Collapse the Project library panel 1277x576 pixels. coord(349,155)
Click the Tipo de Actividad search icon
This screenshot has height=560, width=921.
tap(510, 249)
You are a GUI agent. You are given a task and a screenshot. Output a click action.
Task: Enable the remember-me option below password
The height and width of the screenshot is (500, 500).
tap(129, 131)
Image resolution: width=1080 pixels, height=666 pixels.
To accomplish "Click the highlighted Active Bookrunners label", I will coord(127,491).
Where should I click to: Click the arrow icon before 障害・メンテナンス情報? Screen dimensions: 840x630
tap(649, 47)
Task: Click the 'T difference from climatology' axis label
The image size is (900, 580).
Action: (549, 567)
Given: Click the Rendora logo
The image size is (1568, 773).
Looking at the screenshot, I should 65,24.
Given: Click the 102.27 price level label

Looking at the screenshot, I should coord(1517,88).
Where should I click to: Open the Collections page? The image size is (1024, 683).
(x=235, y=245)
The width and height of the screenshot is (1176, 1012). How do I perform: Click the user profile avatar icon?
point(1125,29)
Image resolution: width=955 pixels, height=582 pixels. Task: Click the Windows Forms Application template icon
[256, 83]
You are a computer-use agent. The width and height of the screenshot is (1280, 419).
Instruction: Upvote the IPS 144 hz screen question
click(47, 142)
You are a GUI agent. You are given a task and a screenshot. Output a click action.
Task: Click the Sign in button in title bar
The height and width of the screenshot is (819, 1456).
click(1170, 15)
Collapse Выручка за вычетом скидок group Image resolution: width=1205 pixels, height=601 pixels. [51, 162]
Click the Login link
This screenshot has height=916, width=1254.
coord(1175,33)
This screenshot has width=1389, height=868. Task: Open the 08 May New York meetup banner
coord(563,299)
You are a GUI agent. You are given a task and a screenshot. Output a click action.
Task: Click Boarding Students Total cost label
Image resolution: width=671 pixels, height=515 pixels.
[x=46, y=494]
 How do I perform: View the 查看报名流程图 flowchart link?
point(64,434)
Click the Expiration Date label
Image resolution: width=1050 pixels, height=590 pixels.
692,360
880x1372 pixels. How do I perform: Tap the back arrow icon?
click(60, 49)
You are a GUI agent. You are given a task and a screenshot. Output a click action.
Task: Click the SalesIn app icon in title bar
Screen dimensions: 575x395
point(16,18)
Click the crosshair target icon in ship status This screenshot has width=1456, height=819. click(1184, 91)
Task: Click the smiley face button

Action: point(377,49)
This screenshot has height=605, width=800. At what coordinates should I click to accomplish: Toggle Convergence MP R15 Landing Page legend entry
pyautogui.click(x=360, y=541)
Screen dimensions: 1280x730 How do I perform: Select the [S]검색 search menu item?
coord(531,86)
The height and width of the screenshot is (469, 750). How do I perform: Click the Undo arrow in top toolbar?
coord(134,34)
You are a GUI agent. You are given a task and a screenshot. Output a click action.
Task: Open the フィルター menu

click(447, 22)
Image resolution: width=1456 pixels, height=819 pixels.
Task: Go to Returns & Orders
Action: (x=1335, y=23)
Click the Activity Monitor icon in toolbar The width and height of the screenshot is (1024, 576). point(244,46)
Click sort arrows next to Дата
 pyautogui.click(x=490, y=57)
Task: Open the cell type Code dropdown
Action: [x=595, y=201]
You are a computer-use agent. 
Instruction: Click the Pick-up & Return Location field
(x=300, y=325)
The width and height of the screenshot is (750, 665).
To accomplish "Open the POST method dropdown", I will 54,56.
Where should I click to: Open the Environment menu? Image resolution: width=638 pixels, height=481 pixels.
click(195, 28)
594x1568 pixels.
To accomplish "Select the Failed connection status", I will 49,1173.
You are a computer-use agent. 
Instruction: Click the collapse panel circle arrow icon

* * * * *

_ASSIGNMENT_: The expected answer is every line in the data above that carries the string "status".

_ANSWER TO THIS PROBLEM_:
Click the crosshair target icon in ship status This screenshot has width=1456, height=819. click(1184, 91)
To accomplish "Select the Failed connection status", I will 49,1173.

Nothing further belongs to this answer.